Macedonianism is named after its founder, Macedonius of Constantinople.
Macedonianism was first taught by Macedonius in the 360s, near the end of his life. Most of the followers of Macedonius rejected Arianism, but also rejected the orthodox view that was proclaimed at Nicea. Many of the Macedonians decieved believers by merely claiming "We believe in the Holy Ghost," similar how to a Catholic may say, "We don't worship Mary," or how a Mormon may say, "We believe in Jesus." Serapion of Thumis noticed the growth of this heresy within Alexandria and told his friend, a popular teacher named Athanasius, about this. This lead to Macedonianism being condemned at the Council of Alexandria in 362 AD, which was lead by Athanasius and Eusebius. The Church in Antioch sent a letter out condemning, "those who say that the Holy Spirit is a creature and separate from the essence of Christ." It continued, "For those who while pretending to cite the faith confessed at Nicaea, venture to blaspheme the Holy Spirit, deny Arianism in words only, while in thought they return to it." Despite this, the heresy grew. Another council was held in Antioch in 363, also condemning Macedonianism. Throughout the 370s, the Eastern Church started to heavily condemn Macedonianism. Amphilochius of Iconium, Basil of Caesarea, and Gregory of Nyssa all pushed for the elimination of this heresy. By the 400s, the heresy had started to die off.

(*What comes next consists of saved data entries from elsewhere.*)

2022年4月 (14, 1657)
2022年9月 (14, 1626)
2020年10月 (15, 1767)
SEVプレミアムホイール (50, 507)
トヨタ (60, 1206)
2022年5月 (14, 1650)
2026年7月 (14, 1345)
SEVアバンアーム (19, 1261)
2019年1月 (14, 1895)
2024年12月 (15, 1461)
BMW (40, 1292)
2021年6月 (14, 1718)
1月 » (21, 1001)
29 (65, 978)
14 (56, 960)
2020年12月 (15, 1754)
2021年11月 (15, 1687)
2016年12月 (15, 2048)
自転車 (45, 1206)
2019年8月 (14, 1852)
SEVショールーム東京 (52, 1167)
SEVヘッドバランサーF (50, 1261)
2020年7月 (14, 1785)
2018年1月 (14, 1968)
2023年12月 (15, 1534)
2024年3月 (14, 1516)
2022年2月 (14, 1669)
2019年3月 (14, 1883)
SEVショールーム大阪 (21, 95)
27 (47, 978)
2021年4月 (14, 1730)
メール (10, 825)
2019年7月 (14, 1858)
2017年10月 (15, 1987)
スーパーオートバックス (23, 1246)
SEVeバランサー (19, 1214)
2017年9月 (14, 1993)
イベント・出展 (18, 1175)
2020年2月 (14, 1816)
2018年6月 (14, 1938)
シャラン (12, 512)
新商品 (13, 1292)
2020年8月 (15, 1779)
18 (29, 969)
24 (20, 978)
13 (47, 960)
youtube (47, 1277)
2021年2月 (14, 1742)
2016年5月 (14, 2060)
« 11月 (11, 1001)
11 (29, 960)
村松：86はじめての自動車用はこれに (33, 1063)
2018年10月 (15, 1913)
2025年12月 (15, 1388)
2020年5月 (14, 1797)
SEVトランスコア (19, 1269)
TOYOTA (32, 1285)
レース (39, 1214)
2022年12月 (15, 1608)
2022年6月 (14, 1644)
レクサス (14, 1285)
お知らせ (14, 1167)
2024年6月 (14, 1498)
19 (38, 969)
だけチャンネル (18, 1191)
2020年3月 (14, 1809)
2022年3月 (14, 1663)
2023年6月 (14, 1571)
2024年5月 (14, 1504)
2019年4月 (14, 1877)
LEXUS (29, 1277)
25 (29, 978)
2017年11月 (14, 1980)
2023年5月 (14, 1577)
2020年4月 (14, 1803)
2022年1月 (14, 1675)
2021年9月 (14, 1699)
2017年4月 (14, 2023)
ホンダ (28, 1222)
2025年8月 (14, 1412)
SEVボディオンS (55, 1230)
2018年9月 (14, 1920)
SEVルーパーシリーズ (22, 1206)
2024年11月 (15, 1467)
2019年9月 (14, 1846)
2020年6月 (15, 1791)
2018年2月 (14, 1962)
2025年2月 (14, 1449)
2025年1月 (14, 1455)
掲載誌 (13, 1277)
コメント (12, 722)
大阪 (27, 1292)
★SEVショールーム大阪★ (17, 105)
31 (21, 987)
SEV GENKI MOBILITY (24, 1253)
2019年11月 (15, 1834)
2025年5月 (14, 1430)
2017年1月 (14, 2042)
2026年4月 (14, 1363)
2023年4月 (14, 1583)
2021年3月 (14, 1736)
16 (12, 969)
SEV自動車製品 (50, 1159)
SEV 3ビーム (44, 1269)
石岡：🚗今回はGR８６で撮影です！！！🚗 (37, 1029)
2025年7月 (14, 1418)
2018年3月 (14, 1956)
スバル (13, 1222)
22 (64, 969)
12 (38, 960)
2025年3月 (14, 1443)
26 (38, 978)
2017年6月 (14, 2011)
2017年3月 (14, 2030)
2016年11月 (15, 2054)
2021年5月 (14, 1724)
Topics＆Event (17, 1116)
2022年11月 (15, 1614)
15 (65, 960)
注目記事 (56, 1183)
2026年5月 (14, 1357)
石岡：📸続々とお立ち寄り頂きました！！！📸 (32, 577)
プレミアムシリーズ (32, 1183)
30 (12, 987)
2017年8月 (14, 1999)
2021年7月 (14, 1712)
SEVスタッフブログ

In the 1700s, the Socians taught both Arianism and Macedonianism. They claimed that both Jesus and the Holy Spirit were merely creations of the Father. During the same century, the Moravians, a dangerous Theoerosist sect, taught that the Holy Spirit was born in the wound at Jesus's side where he was stabbed with a spear.
In modern times, this heresy is still promoted by the Jehovah's Witnesses.